**EXCERPT PROVIDED:**
# # #

The cholera outbreak, which has killed more than 500 people and sickened more than 7,000 in the past two and a half weeks, is largely confined to this region of rice paddies and small settlements, where the water has long provided life and livelihood.
But after several inches of rain fell as Hurricane Tomas passed on Friday, health authorities are racing to keep people from drinking unsanitary water, particularly here, where the Artibonite River is known to be contaminated with the disease.
At the public hospital in nearby Petite Rivière, the number of cholera cases has risen since Friday, after trailing off during the week. But doctors said it was too soon to say whether the increase was an anomaly or a sign that the epidemic may worsen with the flooding.
There were also several reports that new cases were suspected in far-flung areas of Haiti, including several cases under investigation on Monday in the capital, Port-au-Prince, raising concern that the disease may have spread there.

# # #

**ASSIGNMENT A:**
Copy the cholera passage from the words "There were also" through the words "have spread there.", changing "far-flung" to "remote".
**ASSIGNMENT B:**
Write the next part of the passage on the cholera outbreak in Haiti, picking up after its final sentence.

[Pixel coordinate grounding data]

# # #

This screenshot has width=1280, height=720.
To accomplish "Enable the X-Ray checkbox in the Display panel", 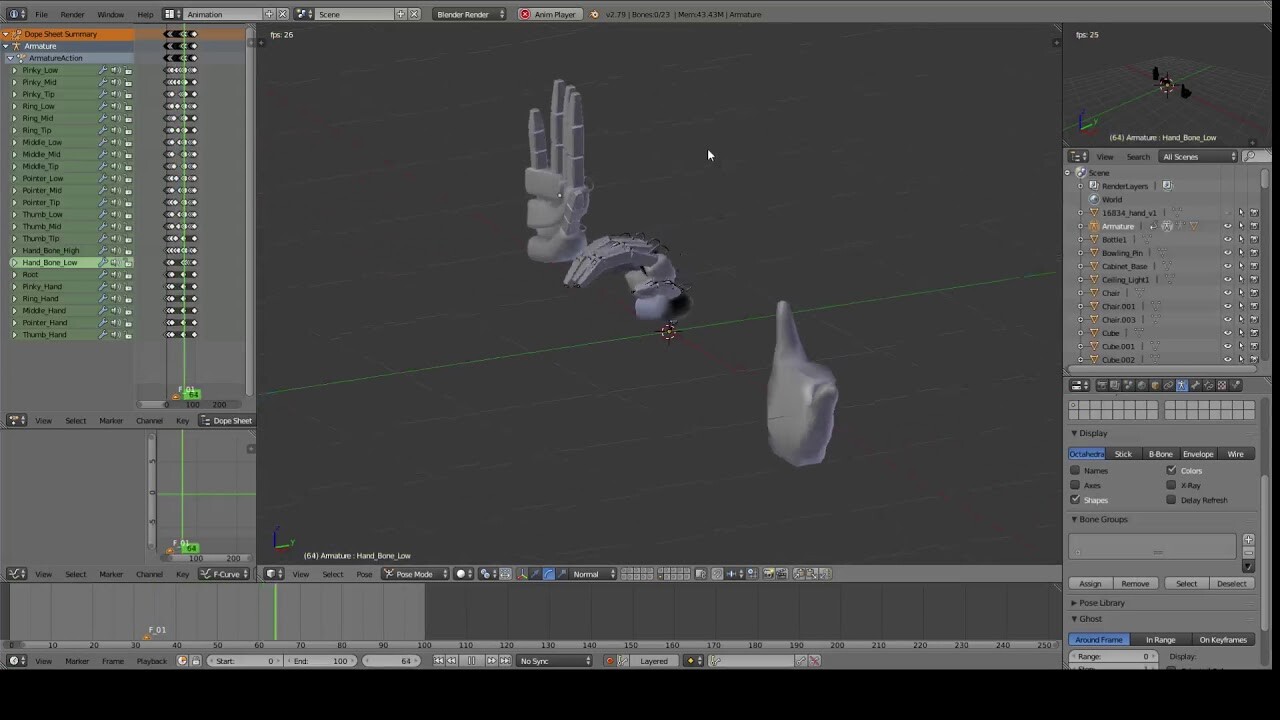I will coord(1172,485).
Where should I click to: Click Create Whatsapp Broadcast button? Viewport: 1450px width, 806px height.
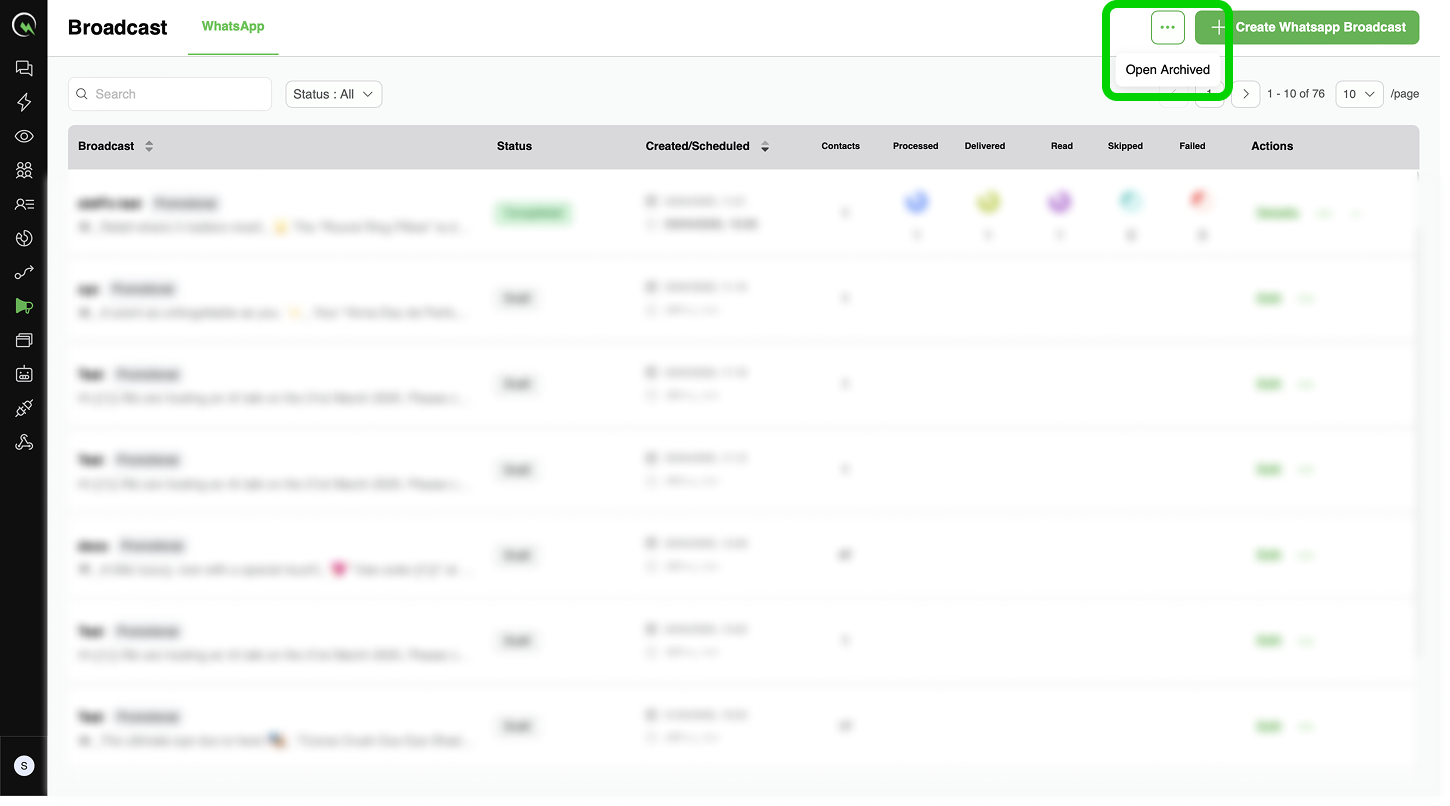point(1307,27)
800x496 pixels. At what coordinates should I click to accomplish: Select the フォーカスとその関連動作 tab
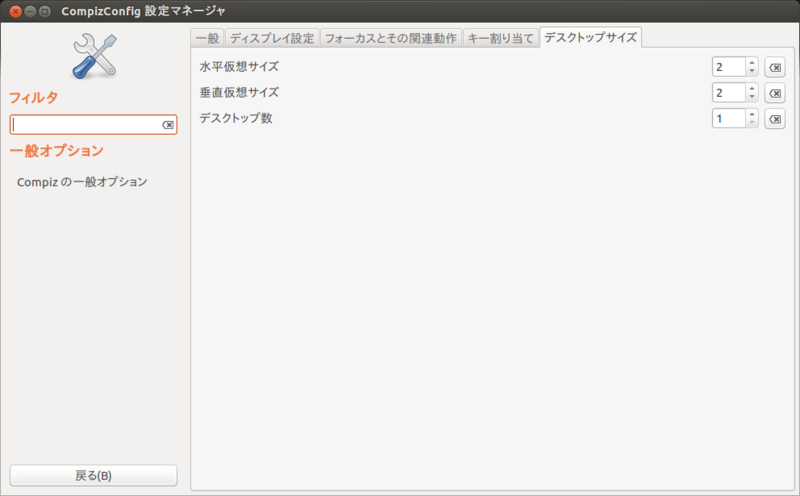coord(390,38)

# # #

**ANSWER BOX A:**
There were also several reports that new cases were suspected in remote areas of Haiti, including several cases under investigation on Monday in the capital, Port-au-Prince, raising concern that the disease may have spread there.

**ANSWER BOX B:**
The city’s overcrowded earthquake survivor camps and unsanitary conditions could promote the disease. But previously, the only cases confirmed in the capital were among people who had traveled from areas already affected.
Surges in suspected cases are common, as people confuse common diarrhea with cholera, which is much worse and can quickly dehydrate and kill its victims if untreated.
Even spikes in confirmed cases have “happened from time to time, and it may not be directly related to Hurricane Tomas,” said Crystal Wells, a spokeswoman for the International Medical Corps, a group working here in the Artibonite River region. It is now building a cholera clinic at a hospital in Gonaïves to handle the surge in suspected cases there.
Singer Ronald, a spokesman for the Health Ministry, said Monday that the ministry was testing the new cases to confirm the disease and determine where it might be spreading.
In the countryside, medical workers from Doctors Without Borders have quickly found that they have to battle not only the water, which is everywhere, but also the fact that generations of Haitians use the river and its tributaries for almost everything.
Rice farming requires heavy water use, and irrigation ditches and branches from the Artibonite lace through here. The people cook with the water and wash clothes in it. And most alarmingly for those trying to check the spread of cholera, which is found in feces and spread through water, the people sometimes defecate in it.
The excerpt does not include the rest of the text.